Thursday, February 23, 2012

Patricia Cohen

Patricia Cohen is the author of In Our Prime: The Invention of Middle Age. She is a reporter and editor for The New York Times, and has worked at Rolling Stone, the Washington Post, and New York Newsday. Her work has been included in The Longman Writer, a writing textbook, and she contributed to the four-volume series, The New York Times Guide to the Arts of the 20th Century.

Her reply to my recent query about what she was reading:
When I was working on my book, I didn’t have much time to read fiction, so I have really indulged since I finished. I thought Amy Waldman’s book The Submission was wonderful. In her story, a committee holds a contest for a design for the 9/11 Memorial and the winner turns out to be a Muslim. Waldman, who was a reporter for The New York Times, uses her incredible reportorial skills and observational powers to bring this story to life. Having covered New York City politics, I can attest that she gets it right.

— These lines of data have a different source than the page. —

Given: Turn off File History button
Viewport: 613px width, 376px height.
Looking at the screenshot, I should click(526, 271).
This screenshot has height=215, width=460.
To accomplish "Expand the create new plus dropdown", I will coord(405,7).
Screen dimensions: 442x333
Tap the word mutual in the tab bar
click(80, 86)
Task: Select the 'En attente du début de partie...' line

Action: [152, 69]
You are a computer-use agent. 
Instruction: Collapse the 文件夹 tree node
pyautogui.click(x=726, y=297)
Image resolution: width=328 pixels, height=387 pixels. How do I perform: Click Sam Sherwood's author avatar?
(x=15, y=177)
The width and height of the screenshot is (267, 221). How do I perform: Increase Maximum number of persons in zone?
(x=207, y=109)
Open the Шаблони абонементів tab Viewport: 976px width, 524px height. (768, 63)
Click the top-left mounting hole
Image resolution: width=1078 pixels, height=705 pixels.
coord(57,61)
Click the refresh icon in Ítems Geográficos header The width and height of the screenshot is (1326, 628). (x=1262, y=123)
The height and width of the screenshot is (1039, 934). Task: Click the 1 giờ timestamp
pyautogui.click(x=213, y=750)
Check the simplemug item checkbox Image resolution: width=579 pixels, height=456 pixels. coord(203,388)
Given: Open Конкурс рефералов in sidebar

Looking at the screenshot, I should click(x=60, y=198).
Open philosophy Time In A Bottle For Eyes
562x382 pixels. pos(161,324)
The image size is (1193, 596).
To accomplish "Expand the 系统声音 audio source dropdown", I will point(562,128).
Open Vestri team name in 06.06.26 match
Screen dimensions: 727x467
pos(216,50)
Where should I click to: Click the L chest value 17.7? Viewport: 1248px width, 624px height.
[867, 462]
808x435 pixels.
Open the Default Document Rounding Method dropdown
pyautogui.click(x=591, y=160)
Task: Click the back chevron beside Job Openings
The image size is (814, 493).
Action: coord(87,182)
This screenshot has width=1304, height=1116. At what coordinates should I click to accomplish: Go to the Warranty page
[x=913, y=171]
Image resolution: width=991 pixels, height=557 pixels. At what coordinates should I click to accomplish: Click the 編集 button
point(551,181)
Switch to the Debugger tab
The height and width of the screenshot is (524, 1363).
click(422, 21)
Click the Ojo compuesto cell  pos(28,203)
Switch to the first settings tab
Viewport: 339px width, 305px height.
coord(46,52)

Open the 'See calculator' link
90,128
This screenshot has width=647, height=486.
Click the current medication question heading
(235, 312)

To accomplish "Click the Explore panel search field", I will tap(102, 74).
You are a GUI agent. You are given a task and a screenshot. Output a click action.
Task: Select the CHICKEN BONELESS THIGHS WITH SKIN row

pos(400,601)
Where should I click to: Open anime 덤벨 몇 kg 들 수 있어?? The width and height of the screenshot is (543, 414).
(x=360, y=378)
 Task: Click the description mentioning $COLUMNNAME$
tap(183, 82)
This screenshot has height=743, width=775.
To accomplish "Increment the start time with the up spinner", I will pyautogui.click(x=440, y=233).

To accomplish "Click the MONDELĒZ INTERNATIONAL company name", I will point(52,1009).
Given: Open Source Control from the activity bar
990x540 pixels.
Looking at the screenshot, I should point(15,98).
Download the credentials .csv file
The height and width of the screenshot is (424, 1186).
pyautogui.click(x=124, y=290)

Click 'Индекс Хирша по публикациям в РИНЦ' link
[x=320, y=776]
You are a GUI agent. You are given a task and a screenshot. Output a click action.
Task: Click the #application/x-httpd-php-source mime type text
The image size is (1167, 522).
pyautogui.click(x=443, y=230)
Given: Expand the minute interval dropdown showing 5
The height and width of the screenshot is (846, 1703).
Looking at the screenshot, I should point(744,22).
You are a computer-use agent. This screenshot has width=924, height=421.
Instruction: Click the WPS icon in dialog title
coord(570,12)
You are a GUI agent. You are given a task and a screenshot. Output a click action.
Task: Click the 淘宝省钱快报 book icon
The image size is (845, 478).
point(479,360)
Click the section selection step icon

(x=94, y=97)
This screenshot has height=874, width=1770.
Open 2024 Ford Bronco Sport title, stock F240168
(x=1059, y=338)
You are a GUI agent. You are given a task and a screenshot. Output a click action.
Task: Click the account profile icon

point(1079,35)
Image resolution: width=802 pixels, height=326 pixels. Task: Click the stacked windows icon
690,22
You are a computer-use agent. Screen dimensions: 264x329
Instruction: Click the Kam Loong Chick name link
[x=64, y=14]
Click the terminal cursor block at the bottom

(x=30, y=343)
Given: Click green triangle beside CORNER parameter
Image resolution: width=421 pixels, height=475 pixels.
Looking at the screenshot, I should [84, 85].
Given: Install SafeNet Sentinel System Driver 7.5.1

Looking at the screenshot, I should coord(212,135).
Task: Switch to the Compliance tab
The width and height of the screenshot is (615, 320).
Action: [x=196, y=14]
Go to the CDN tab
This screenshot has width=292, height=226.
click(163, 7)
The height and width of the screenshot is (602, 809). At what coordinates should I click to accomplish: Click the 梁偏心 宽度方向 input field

Before that I read Alice Hoffman’s The Dovekeepers, which was a departure from her usual subjects. In it, she takes you back to the first century C.E. after Jerusalem falls to the Romans. She re-imagines what happened at Masada as the Romans laid siege to the Jews who were holed up there through the eyes of four women.

I have to also include William Trevor’s novel, Felicia’s Journey, which was both creepy and captivating. He is an incredible writer.